On Lookbook.nu there’s this photographer from Cambridge named Felice Fawn who’s figured something out about fashion that most people miss. She started shooting at fourteen—just snapshots of pets and family at first—but by sixteen it became something serious. She trained as a tattoo artist in her hometown before switching to fashion photography at nineteen, and since then she’s been documenting the weird specificity of how people choose to dress.

Cambridge gave her something. She talks about loving how the place is this mix of landscape and city, with all these wide open spaces around. Most of her family lives close by. I think that kind of rootedness shows in how she approaches her work—there’s no desperation in it, no hunger to prove something. She’s not trying to escape or make it big in some industry sense. She’s just looking at what’s in front of her and figuring out how to photograph it truthfully.

What strikes me about her work is how personal it stays even while she’s building a professional practice. She prefers her own projects to client work, which makes sense—in her own shoots she can pour all the time and obsession into getting something right. She’s been influenced by Patrick Demarchelier, who has that quality of catching something true in a frame, and she hunts ideas in unlikely places—shop windows, music, the everyday. The sources don’t have to be other photographers or artists. They can be anything.

She’s living in Cambridge with her boyfriend, five years in, completely settled. Three friends she’s kept since she was twelve, people she shares a specific sense of humor with. That stability matters. It lets you do serious work when you’re not constantly scrambling to figure out who you are or where you belong. She reads Vogue and Harper’s Bazaar but also watches American Dad and Family Guy, which tells you something—she’s not precious about culture. Good is good whether it’s in a magazine or on a late-night comedy sketch.

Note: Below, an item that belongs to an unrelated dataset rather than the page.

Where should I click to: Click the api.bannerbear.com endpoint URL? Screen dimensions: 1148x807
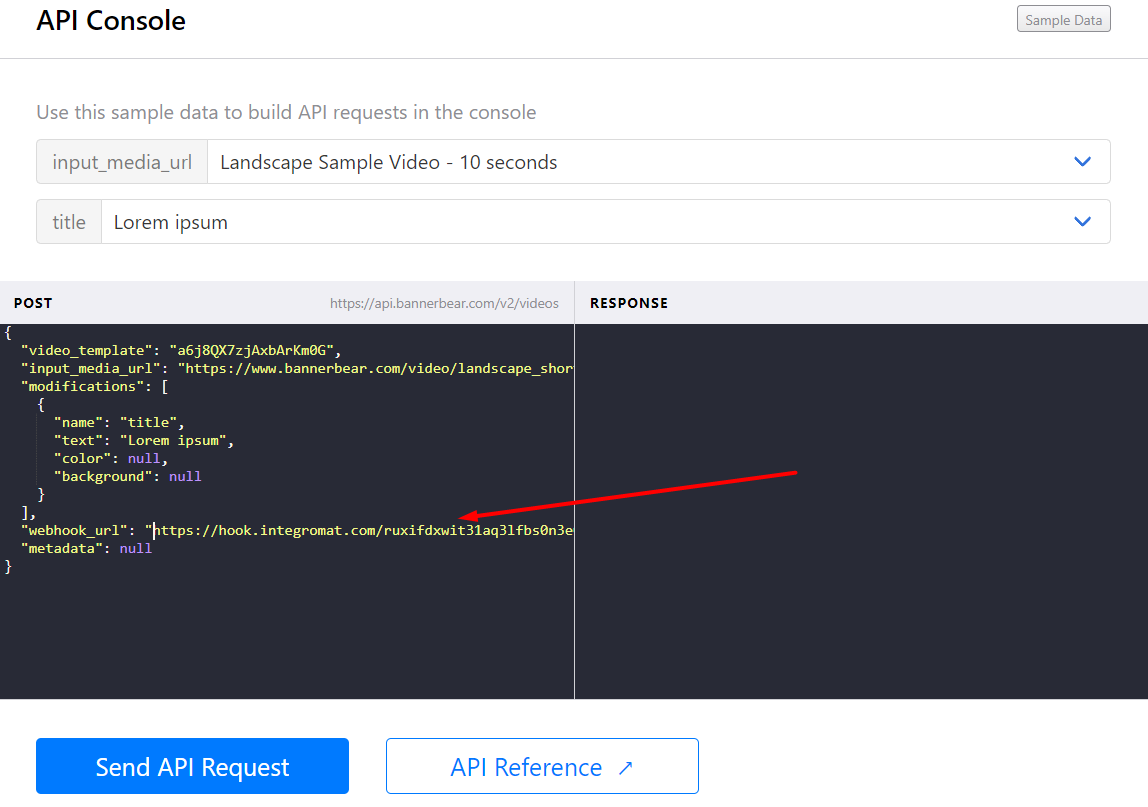tap(444, 303)
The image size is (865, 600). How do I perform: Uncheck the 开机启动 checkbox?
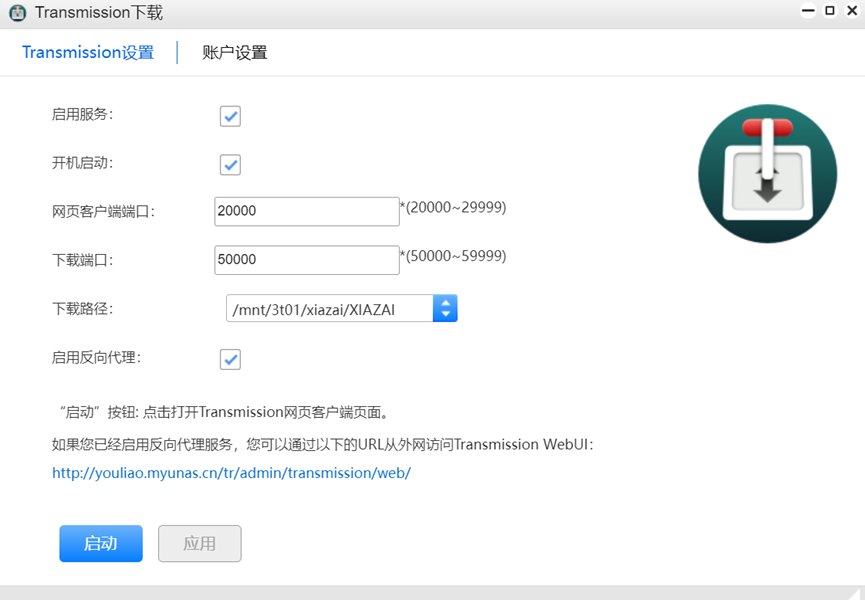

The music anchors her. Radiohead and Thom Yorke solo recordings are what she listens to, and those are artists who care obsessively about texture and mood, about getting the small details right. I see that same attention in her photographs. She loves pastel tones and floral patterns, not because they’re trendy but because they’re soft and specific and searching—there’s something incomplete in them, something that pulls you in.

What Lookbook.nu gave her is permission to exist in a community of people who think seriously about clothes. Not fast fashion, not trends. It’s about how you move through the world, what you choose to wrap yourself in, how that becomes a conversation with everyone else paying attention. The feedback loop is different there, more peer-to-peer obsession than traditional fashion media gatekeeping.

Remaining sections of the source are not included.